Assignment 1: In the financial document excerpt, how many direct-financing leases were part of the Partnership's leasing operations through June 30, 2003?

Document excerpt:

Item 2: Management's Discussion and Analysis of Financial Condition
and Results of Operations

CRITICAL ACCOUNTING POLICIES

Financial Reporting Release No. 60, which was released by the Securities and
Exchange Commission, requires all companies to include a discussion of critical
accounting policies or methods used in the preparation of financial statements.
Our significant accounting policies are described in Note 1 of the Notes to the
Financial Statements. The significant accounting policies that we believe are
the most critical to aid in fully understanding our reported financial results
include the following:

COMPUTER EQUIPMENT

Commonwealth Capital Corp, on behalf of the Partnership and other affiliated
partnerships, acquires computer equipment subject to associated debt obligations
and lease revenue and allocates a participation in the cost, debt and lease
revenue to the various partnerships based on certain risk factors.







REVENUE RECOGNITION

Through June 30, 2003, the Partnership's leasing operations consist
substantially of operating leases and seven direct-financing leases. Operating
lease revenue is recognized on a monthly basis in accordance with the terms of
the lease agreement. Unearned revenue from direct financing agreements is
amortized to revenue over the lease term. Gains or losses on the sales of
equipment are recognized on the date of the sale agreement.

The Partnership reviews a customer's credit history before extending credit and
establishes a provision for uncollectible accounts receivable based upon the
credit risk of specific customers, historical trends and other information.

Data in this exercise:
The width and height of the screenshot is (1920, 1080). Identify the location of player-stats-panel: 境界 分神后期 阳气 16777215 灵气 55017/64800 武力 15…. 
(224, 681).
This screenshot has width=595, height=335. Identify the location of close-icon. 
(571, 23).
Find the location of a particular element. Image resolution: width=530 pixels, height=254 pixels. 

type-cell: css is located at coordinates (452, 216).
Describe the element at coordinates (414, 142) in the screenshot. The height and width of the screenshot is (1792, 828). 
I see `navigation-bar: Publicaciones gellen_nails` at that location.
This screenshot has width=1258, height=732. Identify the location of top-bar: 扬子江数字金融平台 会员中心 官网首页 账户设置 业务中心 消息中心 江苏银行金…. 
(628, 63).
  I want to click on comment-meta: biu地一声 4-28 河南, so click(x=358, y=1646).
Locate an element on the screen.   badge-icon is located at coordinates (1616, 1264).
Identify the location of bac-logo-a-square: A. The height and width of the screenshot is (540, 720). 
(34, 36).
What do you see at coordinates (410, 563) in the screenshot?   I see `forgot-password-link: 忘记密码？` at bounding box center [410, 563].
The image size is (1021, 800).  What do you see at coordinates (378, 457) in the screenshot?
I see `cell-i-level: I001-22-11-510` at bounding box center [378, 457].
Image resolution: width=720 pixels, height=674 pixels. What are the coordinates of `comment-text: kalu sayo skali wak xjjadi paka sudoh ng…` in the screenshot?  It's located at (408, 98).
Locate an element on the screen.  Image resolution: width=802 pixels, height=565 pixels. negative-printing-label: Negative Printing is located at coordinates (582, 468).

Assignment 2: Reproduce the records word for word, from the line containing "What do you see at coordinates (410, 563)" down to the end of the records.

Your solution 1: Seven.

Your solution 2:
What do you see at coordinates (410, 563) in the screenshot?   I see `forgot-password-link: 忘记密码？` at bounding box center [410, 563].
The image size is (1021, 800).  What do you see at coordinates (378, 457) in the screenshot?
I see `cell-i-level: I001-22-11-510` at bounding box center [378, 457].
Image resolution: width=720 pixels, height=674 pixels. What are the coordinates of `comment-text: kalu sayo skali wak xjjadi paka sudoh ng…` in the screenshot?  It's located at (408, 98).
Locate an element on the screen.  Image resolution: width=802 pixels, height=565 pixels. negative-printing-label: Negative Printing is located at coordinates (582, 468).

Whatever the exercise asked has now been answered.